===== Data =====

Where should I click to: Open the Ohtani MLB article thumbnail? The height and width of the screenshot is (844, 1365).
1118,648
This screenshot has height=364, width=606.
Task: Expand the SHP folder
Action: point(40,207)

=====

• _Exercise details_: The full set of entries has to be duplicated precisely.

• _Response to this task_:
Where should I click to: Open the Ohtani MLB article thumbnail? The height and width of the screenshot is (844, 1365).
1118,648
This screenshot has height=364, width=606.
Task: Expand the SHP folder
Action: point(40,207)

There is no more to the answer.